This year, the Hong Kong 2018 Short Film Competition is at its 12th edition. Fresh Wave is an independent organization founded by Johnnie To to fund Hong Kong young talents in film-making, showcase their projects and give them a truly effective platform to start their career from. Fresh Wave Alumni includes Jevons Au of “Ten Years” and “Trivisa” and “Distinction”, and Wong Chun of multi-awarded “Mad World”.

A “veteran” of Fresh Wave, Hing Weng has participated in different roles to many editions. Last year he was the DOP behind his friend's Jun Li's short “Liu Yang He” that won the Fresh Wave Open Division Best Film Award. This year Eric – who seems to have a Mida's touch – is on the director's chair with a movie that he has also written, “”, and that is – again – the winner of the Fresh Wave Best Film Award 2018.

The 22-min film is set in Hong Kong, in a precise historical moment. It's October 2014 and it's the climax of the student-led street protests again the NPCSC's proposed reform of the Hong Kong electoral system, commonly known under the name of Umbrella Movement. At the beginning of October, violence broke out in Mong Kok and Causeway Bay against the protesters, resulting in many students injured and arrested.

The director has chosen to reconstruct the mood of the time with a clever indirect narration set in a rainy and gloomy October nightfall. “The Umbrella” is in fact a long shot on the Chih Hsing Student Hall façade.

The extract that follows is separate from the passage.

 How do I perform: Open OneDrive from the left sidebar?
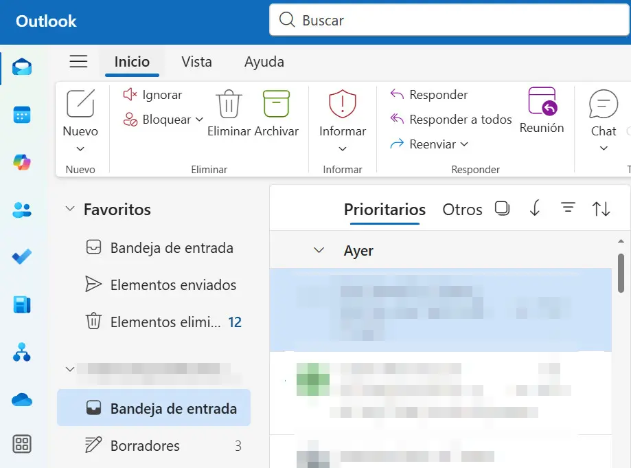tap(21, 399)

Over this dark background, the fixed camera highlights the hallway and two rooms above it, warmly lit, where a very diverse crowd is trying to make sense of what is happening outside and inside.

In this micro-habitat, different people with different personal histories share a moment which is turbulent and unstable, both in Hong Kong's history and in their own life development. Some of the students are more involved in the political events, others are more interested in their own sorrows, an argument, a painful break up soothed by a melancholic guitar; few of them are foreigners, a western student, a Mainland boy visited by his parents.

It's a very diverse crowd of ripening individuals, finding their space and adjusting in the rigorous framework that surrounds them, and that alludes to the strict establishment the students are dealing with, some fighting it, some struggling in it.

A carefully planned sound design is at the core of the storytelling, allowing us to focus on relevant bits of conversations, seamlessly jumping from a room to another, to the hallway and back, inside and outside. The demonstration stays firmly on the background; its distant white noise emerges from the rain “pitter-patter”, in a slow crescendo, menacing and unsettling.

As he told us in an interview last year, director Tsang is inspired by Edward Yang's slow cinema and Ann Hui's attention to history and culture of Hong Kong, and his elegant, poignant and technically polished work in “The Umbrella” is a testament to his muses.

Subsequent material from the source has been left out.